The Compiler

The compiler is the bridge between the parser’s output (Statement objects) and the Virtual Machine’s execution methods. It maps each statement type to the corresponding B-Tree operation. This is also where we assemble the complete REPL and run integration tests against the full system.

Statement Execution

# compiler.py
from row import Row
from constants import PAGE_SIZE

MAX_USERNAME_LENGTH: Final[int] = 32  # matches Row.USERNAME_SIZE


class Compiler:
    """Maps parsed statements to Virtual Machine operations."""

    def __init__(self, vm: VirtualMachine) -> None:
        self.vm = vm

    def execute(
        self, statement: InsertStatement | SelectStatement | MetaCommand
    ) -> str:
        """Execute a parsed statement and return a user-facing result string."""
        if isinstance(statement, MetaCommand):
            return self._execute_meta(statement)
        elif isinstance(statement, InsertStatement):
            return self._execute_insert(statement)
        elif isinstance(statement, SelectStatement):
            return self._execute_select(statement)
        else:
            return f"Unknown statement type: {type(statement).__name__}"

    def _execute_insert(self, stmt: InsertStatement) -> str:
        """Execute an INSERT statement."""
        # Validate username length
        if len(stmt.username) > MAX_USERNAME_LENGTH:
            return f"Error: username too long ({len(stmt.username)} > {MAX_USERNAME_LENGTH})"

        row = Row(id=stmt.id, username=stmt.username)
        result = self.vm.execute_insert(stmt.id, row)

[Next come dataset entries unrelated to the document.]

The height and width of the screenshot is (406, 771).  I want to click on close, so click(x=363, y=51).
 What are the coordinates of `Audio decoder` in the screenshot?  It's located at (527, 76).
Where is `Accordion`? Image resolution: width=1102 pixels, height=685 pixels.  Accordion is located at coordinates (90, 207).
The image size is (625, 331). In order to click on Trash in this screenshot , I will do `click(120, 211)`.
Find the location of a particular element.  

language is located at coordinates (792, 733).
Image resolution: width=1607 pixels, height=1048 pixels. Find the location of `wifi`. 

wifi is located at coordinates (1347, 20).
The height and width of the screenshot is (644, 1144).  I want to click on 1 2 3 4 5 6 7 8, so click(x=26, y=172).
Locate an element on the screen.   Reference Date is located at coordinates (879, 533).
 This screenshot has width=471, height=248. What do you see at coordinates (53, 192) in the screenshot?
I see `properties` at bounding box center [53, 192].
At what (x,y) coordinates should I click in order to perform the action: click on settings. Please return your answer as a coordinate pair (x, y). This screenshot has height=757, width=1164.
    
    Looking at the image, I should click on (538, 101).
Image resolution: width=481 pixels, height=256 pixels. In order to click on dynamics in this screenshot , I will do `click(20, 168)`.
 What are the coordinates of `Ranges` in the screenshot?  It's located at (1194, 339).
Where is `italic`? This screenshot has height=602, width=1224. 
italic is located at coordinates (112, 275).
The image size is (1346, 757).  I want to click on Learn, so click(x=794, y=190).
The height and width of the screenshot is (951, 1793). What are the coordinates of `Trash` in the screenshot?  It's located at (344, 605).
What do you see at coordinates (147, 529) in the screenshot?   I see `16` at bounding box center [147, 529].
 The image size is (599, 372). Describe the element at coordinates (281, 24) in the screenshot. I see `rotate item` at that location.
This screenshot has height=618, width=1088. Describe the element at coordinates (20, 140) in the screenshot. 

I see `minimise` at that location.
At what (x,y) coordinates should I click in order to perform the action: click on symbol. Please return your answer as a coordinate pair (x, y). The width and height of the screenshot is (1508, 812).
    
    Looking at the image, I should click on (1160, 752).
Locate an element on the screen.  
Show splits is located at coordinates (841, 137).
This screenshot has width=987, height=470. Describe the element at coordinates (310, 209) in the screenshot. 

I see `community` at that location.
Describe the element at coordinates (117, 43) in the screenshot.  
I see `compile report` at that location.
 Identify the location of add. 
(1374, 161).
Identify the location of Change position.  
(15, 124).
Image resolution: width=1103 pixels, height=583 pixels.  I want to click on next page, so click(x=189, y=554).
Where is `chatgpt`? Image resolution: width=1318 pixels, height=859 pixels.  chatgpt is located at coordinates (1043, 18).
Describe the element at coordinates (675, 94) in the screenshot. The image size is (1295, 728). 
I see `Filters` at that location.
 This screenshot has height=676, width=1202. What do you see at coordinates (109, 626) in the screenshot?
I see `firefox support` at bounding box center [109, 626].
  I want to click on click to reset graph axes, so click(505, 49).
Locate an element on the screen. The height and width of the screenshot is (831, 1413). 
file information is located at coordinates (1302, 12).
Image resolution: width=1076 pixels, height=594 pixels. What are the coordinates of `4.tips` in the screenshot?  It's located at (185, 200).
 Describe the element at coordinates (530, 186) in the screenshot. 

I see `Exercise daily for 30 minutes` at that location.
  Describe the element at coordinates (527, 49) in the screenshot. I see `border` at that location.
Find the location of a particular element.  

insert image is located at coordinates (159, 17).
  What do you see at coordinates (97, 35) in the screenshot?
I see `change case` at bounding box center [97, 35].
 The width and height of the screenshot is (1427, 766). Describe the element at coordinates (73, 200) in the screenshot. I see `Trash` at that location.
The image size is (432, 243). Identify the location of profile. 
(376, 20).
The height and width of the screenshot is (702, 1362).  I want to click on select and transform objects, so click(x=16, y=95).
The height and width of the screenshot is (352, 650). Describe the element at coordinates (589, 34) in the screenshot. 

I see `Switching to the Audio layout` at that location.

        if result == ExecuteResult.SUCCESS:
            return "Executed."
        elif result == ExecuteResult.DUPLICATE_KEY:
            return f"Error: duplicate key {stmt.id}."
        elif result == ExecuteResult.TABLE_FULL:
            return "Error: table full."
        else:
            return f"Error: {result.name}"

    def _execute_select(self, stmt: SelectStatement) -> str:
        """Execute a SELECT statement, returning all rows."""
        rows = self.vm.execute_select()
        if not rows:
            return "(empty table)"
        lines = [f"({r.id}, {r.username})" for r in rows]
        return "\n".join(lines)

    def _execute_meta(self, cmd: MetaCommand) -> str:
        """Execute a meta-command."""
        if cmd.command == ".exit":
            return "__EXIT__"  # Signal to REPL to quit
        elif cmd.command == ".btree":
            import io
            buf = io.StringIO()
            print_tree(self.vm.pager, self.vm.root_page_num, file=buf)
            return buf.getvalue().rstrip()
        elif cmd.command == ".constants":
            lines = [
                f"PAGE_SIZE: {PAGE_SIZE}",
                f"LEAF_NODE_MAX_CELLS: {LEAF_NODE_MAX_CELLS}",
                f"INTERNAL_NODE_MAX_KEYS: {INTERNAL_NODE_MAX_KEYS}",
                f"LEAF_NODE_CELL_SIZE: {LEAF_NODE_CELL_SIZE}",
                f"INTERNAL_NODE_CELL_SIZE: {INTERNAL_NODE_CELL_SIZE}",
            ]
            return "\n".join(lines)
        else:
            return f"Unrecognized meta-command: {cmd.command}"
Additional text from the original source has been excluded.